In any case, the final reason for the discussion seems to be much ado about nothing, as the EULA does not, and cannot, add any restriction to the usage of the program. First freedom (to run the program, for any purpose), remember?

pwnguin says:

The trick is that Mozilla wrote the MPL. Modifying the GPL won’t help you any, you have to get them to change the MPL itself.

I’ve seen people suggest Debian’s fork, but honestly I think IceWeasel is a failure. I have no idea what their trademark and license policy is, or where to get their code. They simply have not produced a viable upstream project, let alone a recognizable icon that says “this is the web browser”.

Zarate says:

This is just so sad. Although I sort of understand Mozilla, they should allow certain people to bypass their trademark rubbish. Something like:

“you cannot modify a line of Firefox and still call it Firefox unless you get our permission”.

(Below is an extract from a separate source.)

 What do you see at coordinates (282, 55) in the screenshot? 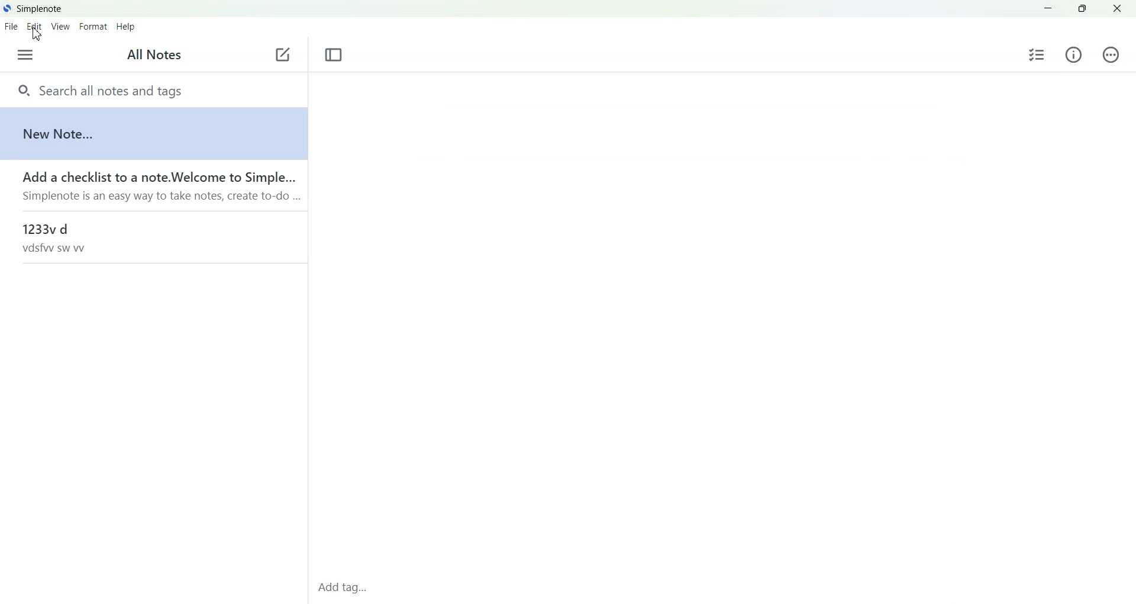
I see `Add new notes` at bounding box center [282, 55].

And then give permission to whoever deserves it. I think it’s totally unacceptable showing the EULA. Full stop. I much rather have Iceweasel.

But if things go finally that way, the real looser would be Mozilla/FF.

Besides, giving hard times to the very people that are promoting you the most? C’mon…

Ben Finney says:

This restriction by Mozilla Corp is in violation of Freedom Three: the recipient of the work (Ubuntu) is restricted from improving the program (by removing the stupid EULA nag) and redistributing the result.

So, no, this is *not* much ado about nothing.

Ben Finney says:

Subsequently, the Mozilla VCS for Firefox shows changeset da539de11534, with the changelog comment “Bug 443918: Don’t show (and force user to accept) EULA for open-source builds.”

Miry says:

I agree with you regarding Freedom Three, Ben. Thanks for the info about the patch.

pwnguin: AFAIK, Firefox is distributed under a triple license: either MPL (1.1), GPL (2 or above) or LGPL (2.1 or above) can be chosen.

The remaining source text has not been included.